Anal cancer comprises malignancies of the anal canal principally of two morphologic variants: squamous cell carcinoma (SCC) and adenocarcinoma. In most settings, SCC compromises more than 70% of cases. In the general population, anal cancer is uncommon, with age-standardised incidence rates mostly between 1 and 2 per 100000 per year. However, incidence of anal SCC is increasing by 1-3% per year in developed country settings. High-risk human papillomavirus (HPV) types can be detected in 80-90% of all anal SCC cases, making it second only to cervical cancer in the closeness of its association with this virus. HPV-16 can be detected in ~90% of HPV-positive cases of anal SCC. Case-control studies have demonstrated that sexual risk factors (homosexuality in men and multiple sexual partners in women) are strongly associated with anal cancer risk. Other risk factors include immune deficiency and tobacco exposure. Anal cancer rates are highest in homosexual men, particularly in those who are HIV-positive, in whom anal cancer is among the most common of all cancers. Vaccination against HPV holds great promise for anal cancer prevention for those not already HPV-infected. For the current generation of adult high-risk populations, screening programs to allow early detection and treatment are under investigation.

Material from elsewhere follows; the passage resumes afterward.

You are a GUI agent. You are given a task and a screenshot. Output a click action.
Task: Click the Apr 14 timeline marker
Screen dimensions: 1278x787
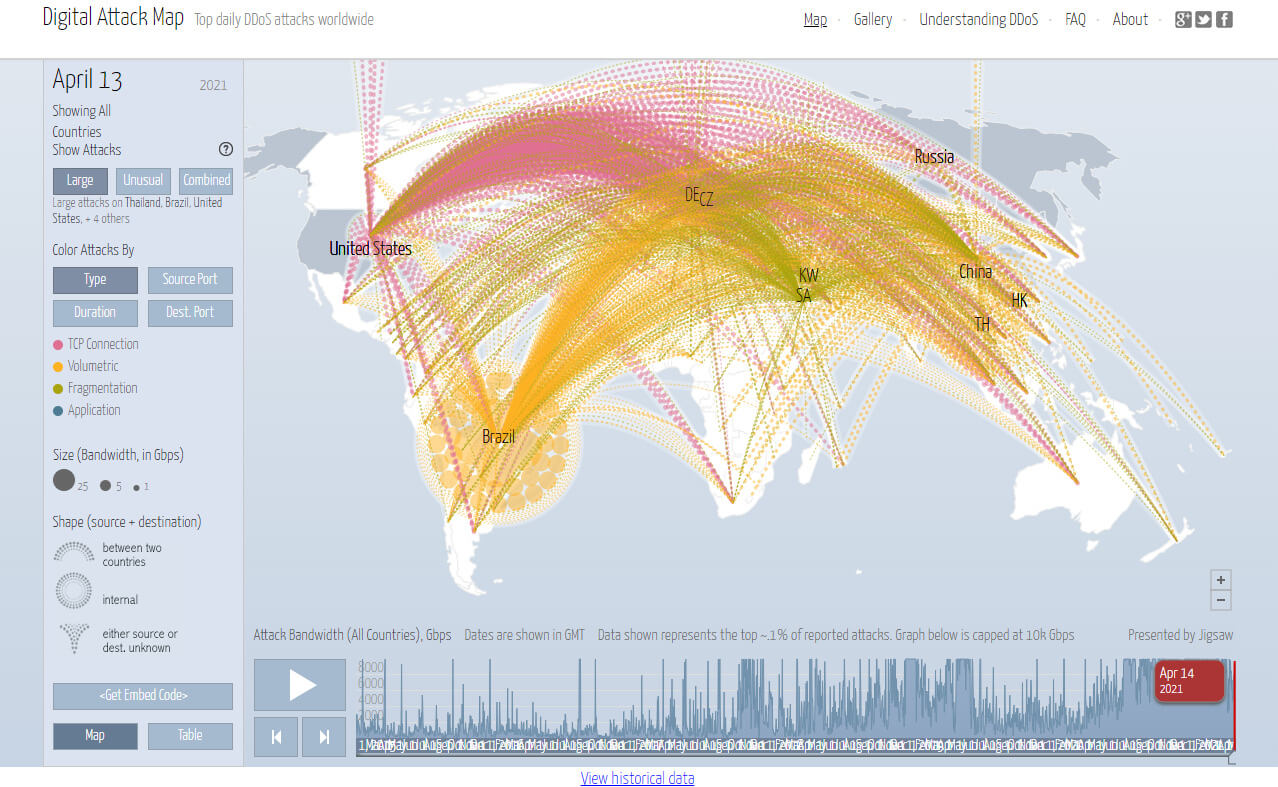point(1190,681)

Kilickap S, Arslan C, Rama D, Yalcin S
Screening colonoscopy participation in Turkish colorectal cancer patients and their first degree relatives.
Asian Pac J Cancer Prev. 2012; 13(6):2829-32 [PubMed]

BACKGROUND: This study aimed to research the awareness of screening colonoscopy (SC) among patients with colorectal cancer (CRC) and their relatives.
METHODOLOGY: A questionnaire form including information and behavior about colonoscopic screening for CRCs of patients and their first-degree relatives (FDRs) was prepared.
RESULTS: A total of 406 CRC patients were enrolled into the study, with 1534 FDRs (siblings n: 1381 and parents n: 153) . Positive family history for CRC was found in 12% of the study population. Previous SC was performed in 11% of patients with CRC. Mean age of the patients whose FDRs underwent SC was lower than the patients whose FDRs did not (52 vs 57 years; p<0,001). The frequency of SC in FDRs was 64% in patients diagnosed CRC under 35 years of age. Persons having a positive family history of CRC had SC more often (51 vs 22%, p<0,001). FDRs of patients having a higher educational level and income had SC more frequently.
CONCLUSIONS: When screening for CRC is planned, elderly subjects, those with family history for CRC, and those with low educational and lower income should be given especial attention in order that they be convinced to undergo screening for CRC.

Rial NS, Zell JA, Cohen AM, Gerner EW
Clinical end points for developing pharmaceuticals to manage patients with a sporadic or genetic risk of colorectal cancer.
Expert Rev Gastroenterol Hepatol. 2012; 6(4):507-17 [PubMed] Article available free on PMC after 23/10/2013

To reduce the morbidity and mortality from colorectal cancer (CRC), current clinical practice focuses on screening for early detection and polypectomy as a form of secondary prevention, complemented with surgical interventions when appropriate. No pharmaceutical agent is currently approved for use in clinical practice for the management of patients at risk for CRC. This article will review earlier attempts to develop pharmaceuticals for use in managing patients with a sporadic or genetic risk of CRC. It will also discuss therapeutic end points under evaluation in current efforts to develop drugs for treating CRC risk factors.